Let's see if we start praying for more donations.
If three parishes with 700
If three parishes with 700 families each are combined into a single parish with 1200 families, what happened to the missing 900 families? I'm afraid no bishop is willing to consider that question!
Larger parishes are not
Larger parishes are not neccesarily a good thing. I live in the suburbs north of Atlanta where the local parishes are often 3,000-4,000 parishoners, with maybe 2 or 3 priests. How does a priest have a relationship with 3,000 people? That's a mega church, not a Catholic parish.
I took my son to our parish church for two years, we sat in the same place during the 11am Sunday mass and never seemed to see the same people from one Sunday to the next. Because he is a special needs child, and I'm a special education teacher, I was asked to form a special needs religious ed class when I wanted to enroll him. I spent a year working with him and two other boys, and we never connected with anyone else in the religious ed program.
I now take my son to the local Episcopal Parish. From my son's point of view its the same thing as attending Mass at the Catholic Church. But now, since the parish has only 300 members, we actually know people. We have relationships with other parishoners and with the Episcopal priest. My son is actually learning that being a believer in Jesus Christ is also largly about being a member of a community. At the mass Masses we attended we were just one of the many in the 20 minute distribution of the Eucharist. Now we are a part of a worshipping community.

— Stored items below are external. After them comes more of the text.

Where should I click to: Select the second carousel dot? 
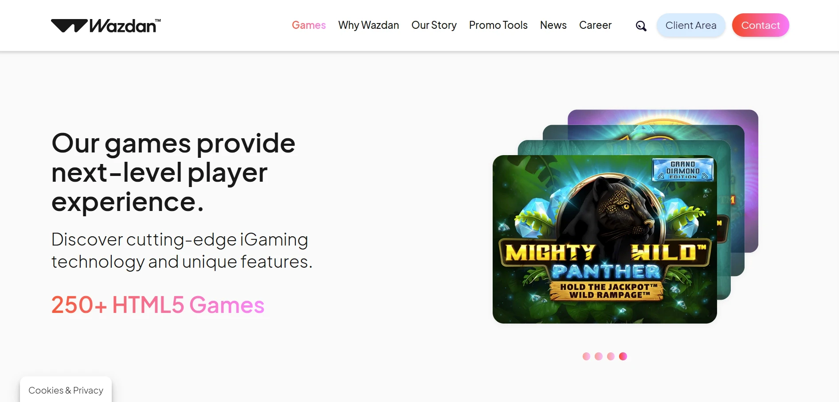coord(599,356)
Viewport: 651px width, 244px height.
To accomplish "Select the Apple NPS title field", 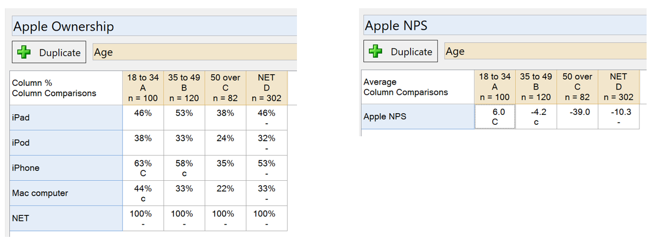I will coord(505,25).
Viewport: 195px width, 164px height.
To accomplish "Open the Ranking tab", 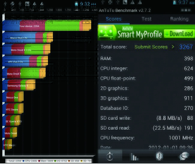I will [179, 19].
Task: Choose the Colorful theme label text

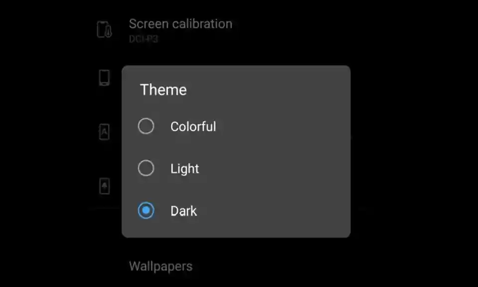Action: point(193,127)
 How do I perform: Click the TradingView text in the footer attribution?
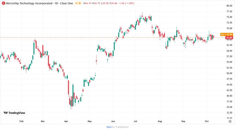[x=122, y=127]
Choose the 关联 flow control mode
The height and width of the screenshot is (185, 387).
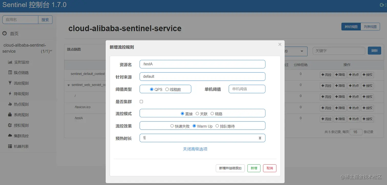coord(197,114)
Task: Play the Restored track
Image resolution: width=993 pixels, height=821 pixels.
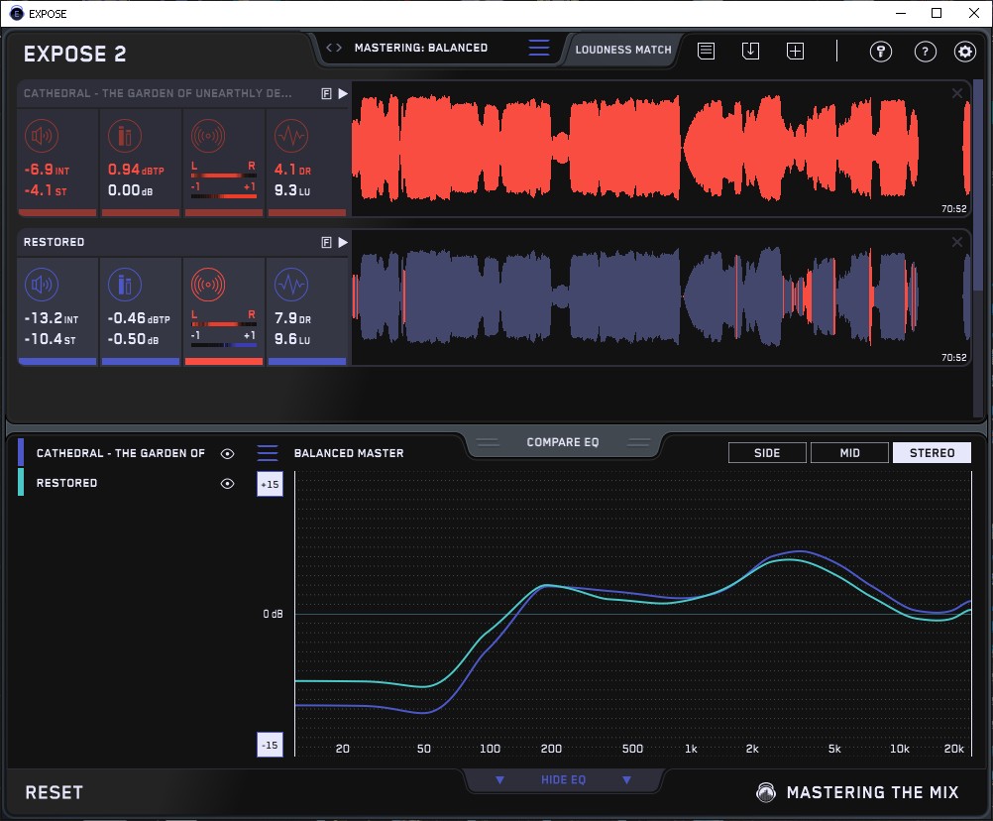Action: (x=343, y=242)
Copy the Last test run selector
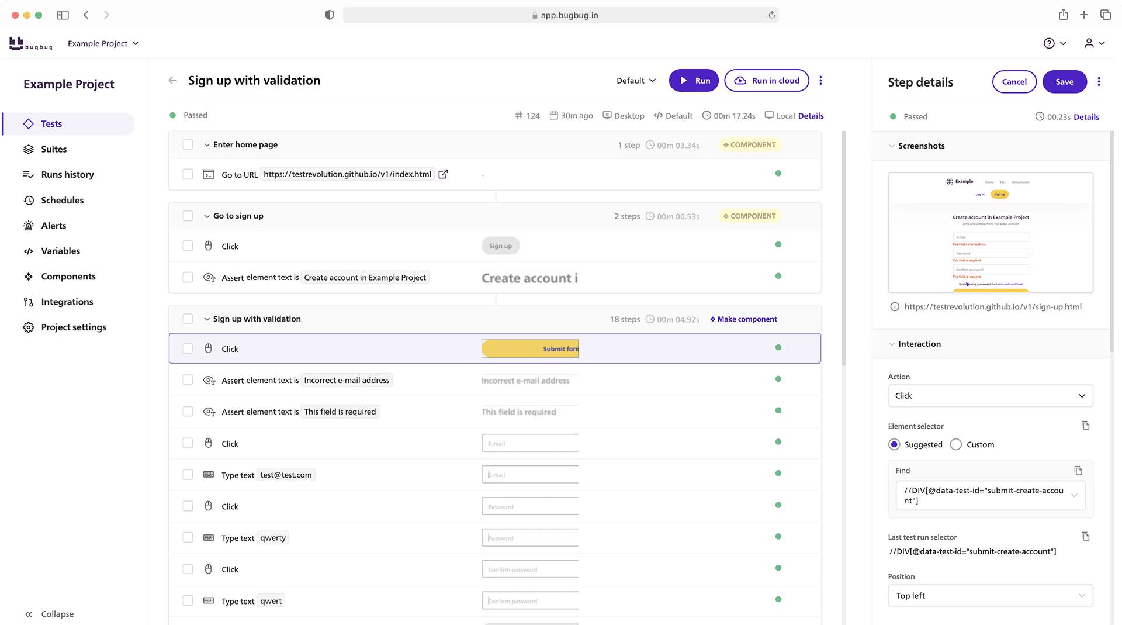 (x=1085, y=537)
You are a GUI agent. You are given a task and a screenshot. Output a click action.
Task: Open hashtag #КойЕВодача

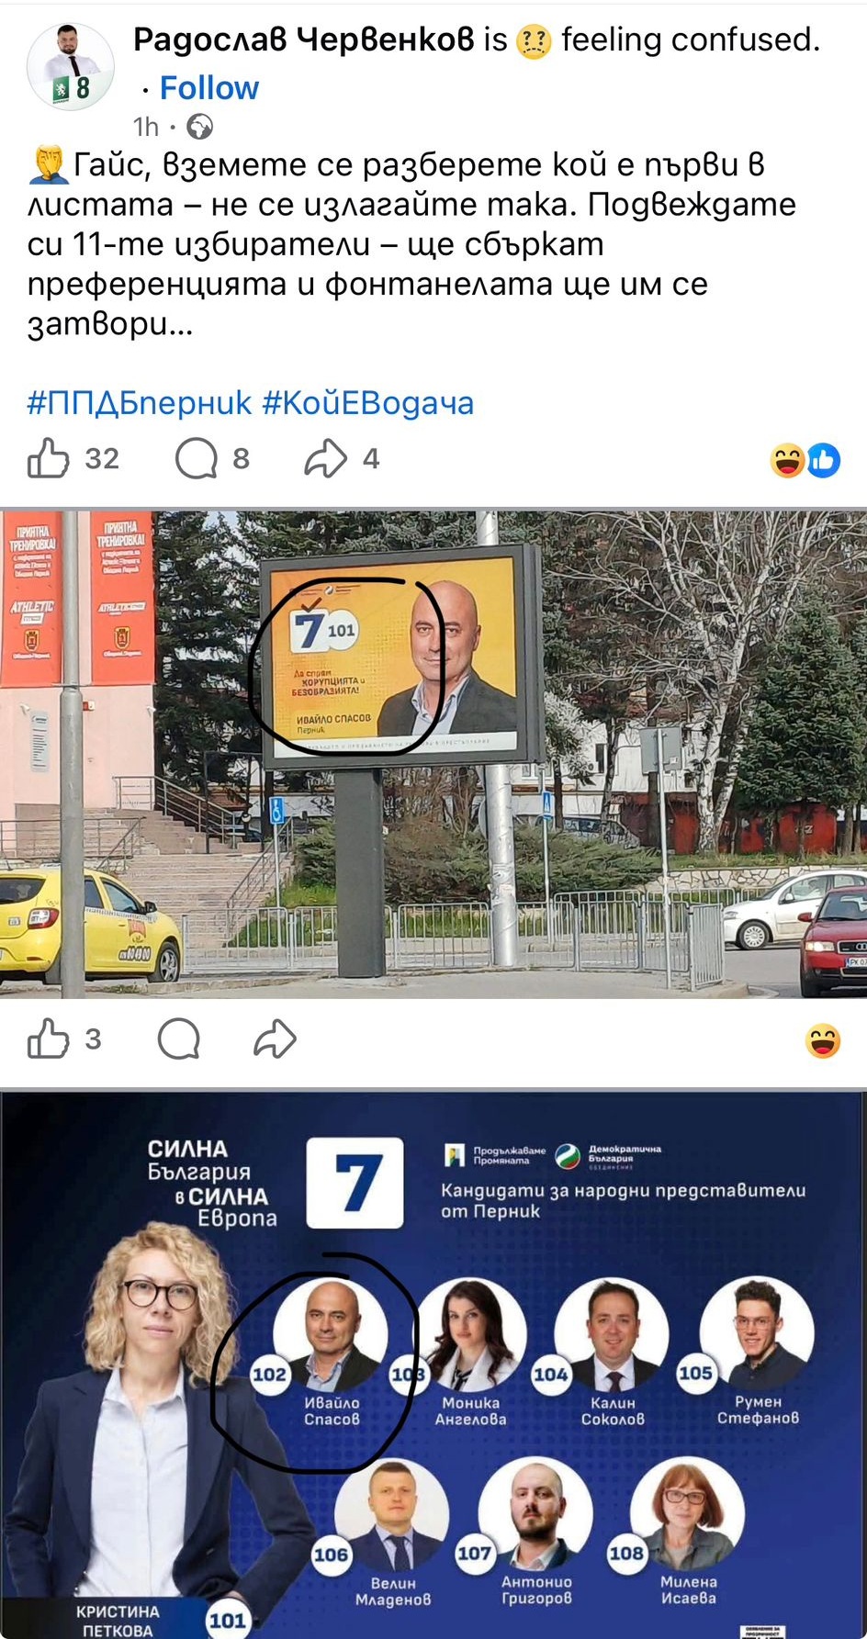(x=368, y=403)
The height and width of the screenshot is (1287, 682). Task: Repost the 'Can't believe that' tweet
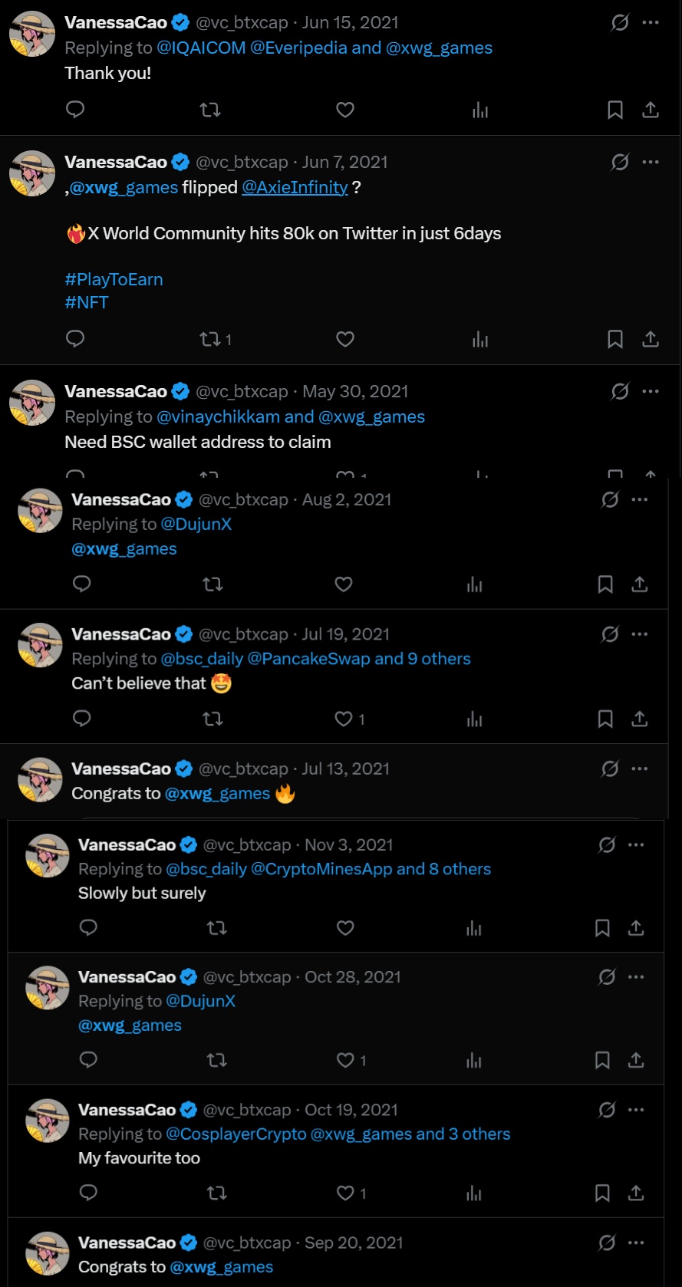coord(213,719)
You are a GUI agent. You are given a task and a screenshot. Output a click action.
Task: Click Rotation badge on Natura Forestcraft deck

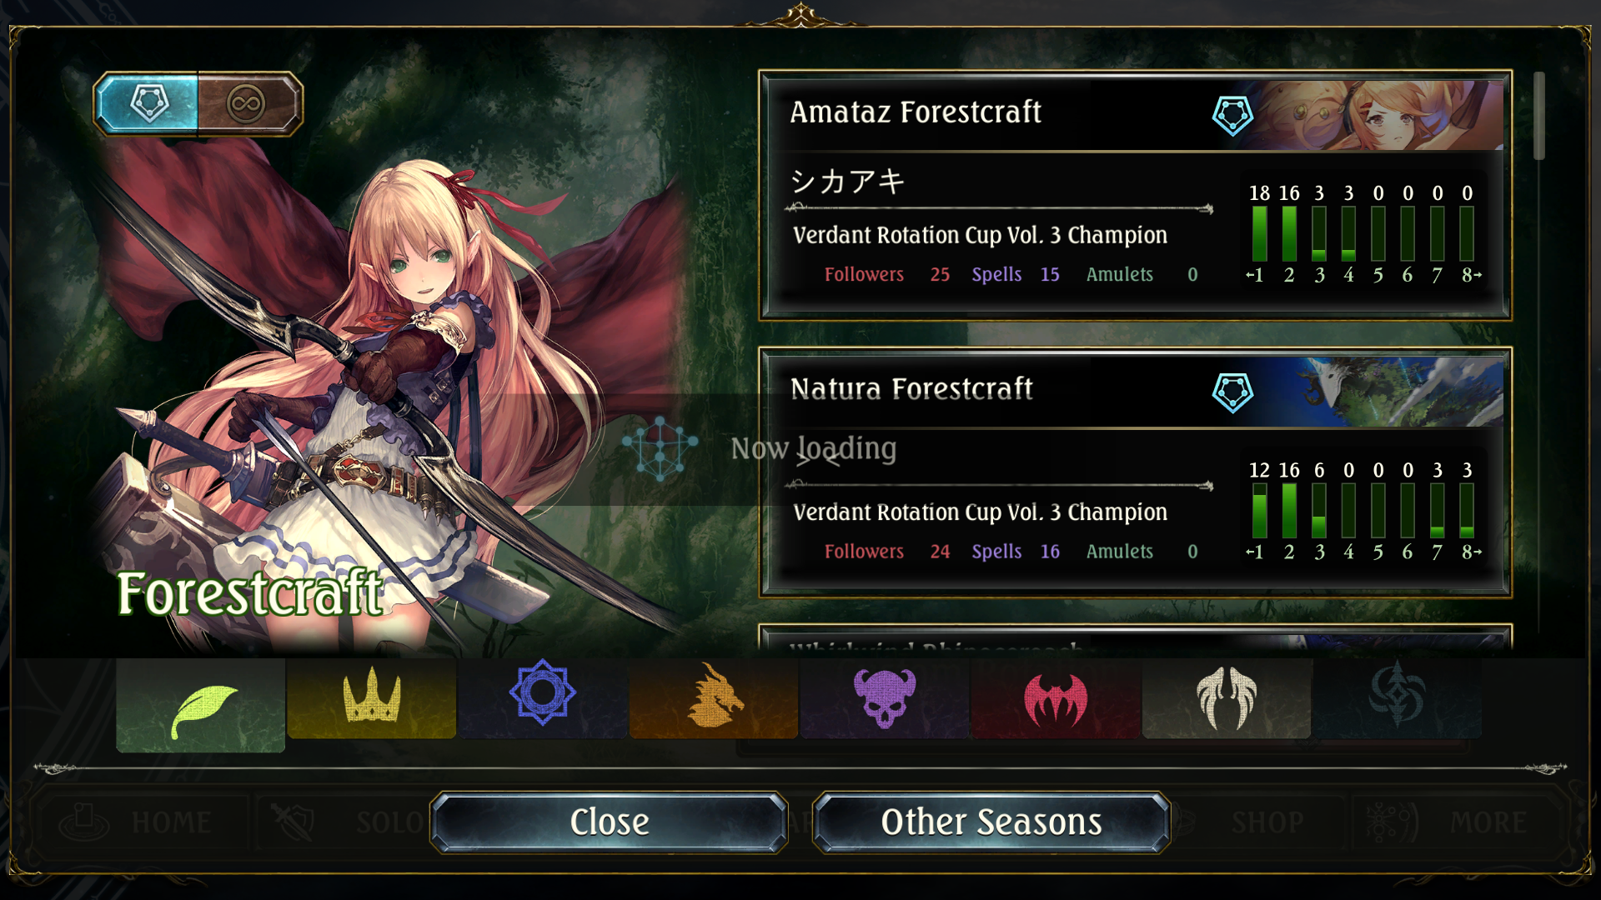(1232, 392)
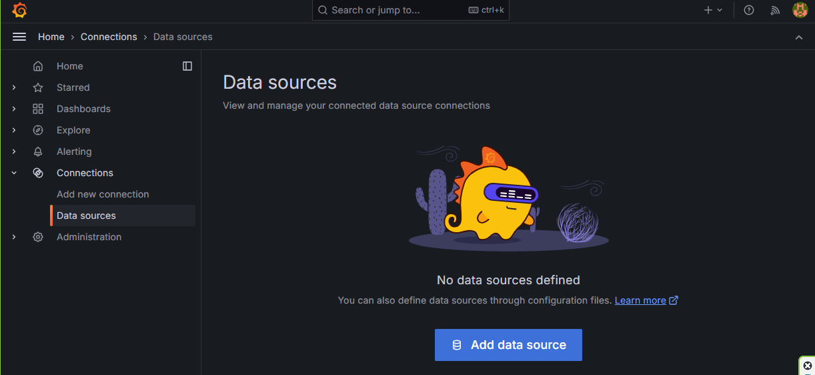The image size is (815, 375).
Task: Open the plus New dropdown menu
Action: tap(713, 10)
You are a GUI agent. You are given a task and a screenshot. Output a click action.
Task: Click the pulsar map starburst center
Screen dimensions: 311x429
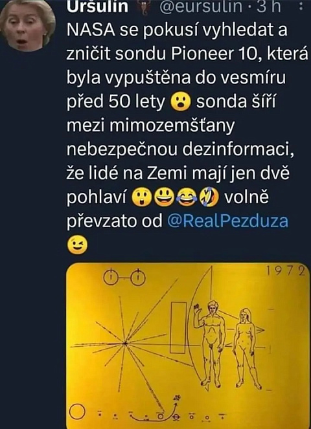click(x=125, y=342)
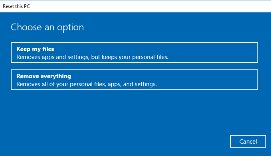This screenshot has width=271, height=156.
Task: Click the option mentioning 'keeps your personal files'
Action: click(x=135, y=53)
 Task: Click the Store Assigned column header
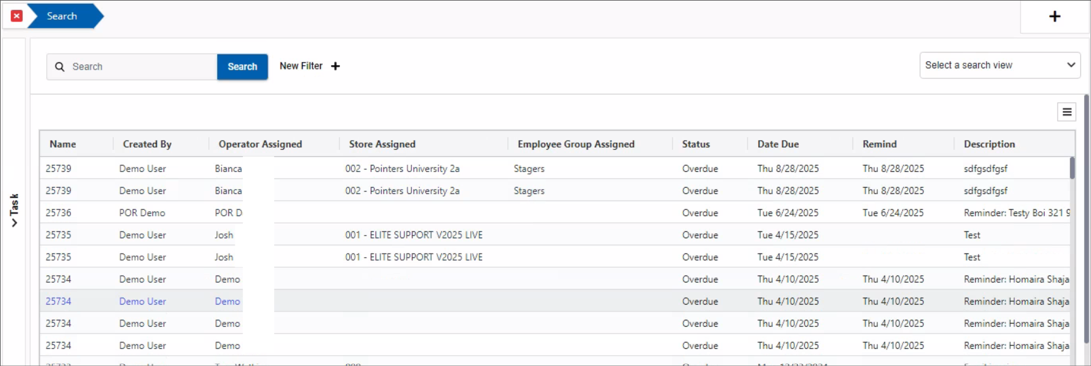click(382, 144)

I'm sad that I had to take my son to an Episcopal parish to teach him about how to be a Catholic. The lack of priests means we build mega churches now and not community parishes. It's great that the Church is growing--it's just unfortunate that the priesthood is shrinking so the experience of being Catholic for these new members is going to be more like protestant mega worship than the community experience of living out the faith.
Maslow -- humanistic
Maslow -- humanistic psychology -- basically gutted U.S. Catholicism in the 1960s -- it was Bernard Haring's "fundamental option" -- Adrian van Kaam's (a friend of Maslow's)-- "formative spirituality" -- all sunsets, beaches and seashells -- the brains/force behind the LCWR's "loyal dissent".
http://www.culturewars.com/CultureWars/1999/rogers.html
A hallowed out shell of Catholicism.
Today's Catholics have been catechized in the "lived experience" and "wholeness" religion -- it's all feminism, gay marriage and other assorted causes of the urban liberal bourgeois class.
Little wonder the churches are closing and amalgamating, that there was a mass exodus from the priesthood/religious life in the Vatican II "renewal" period of the late 1960s/1970s.
The Hispanic population is the future of the Catholic Church in this country -- how much they have been assimilated into the humanisitic psychology/"fundamental option"/"formative spirituality" culture will determine whether the church goes the way of the dying mainline Protestant churches.
BTW, they're not figuring in
BTW, they're not figuring in the number of people who leave Catholicism, which is huge.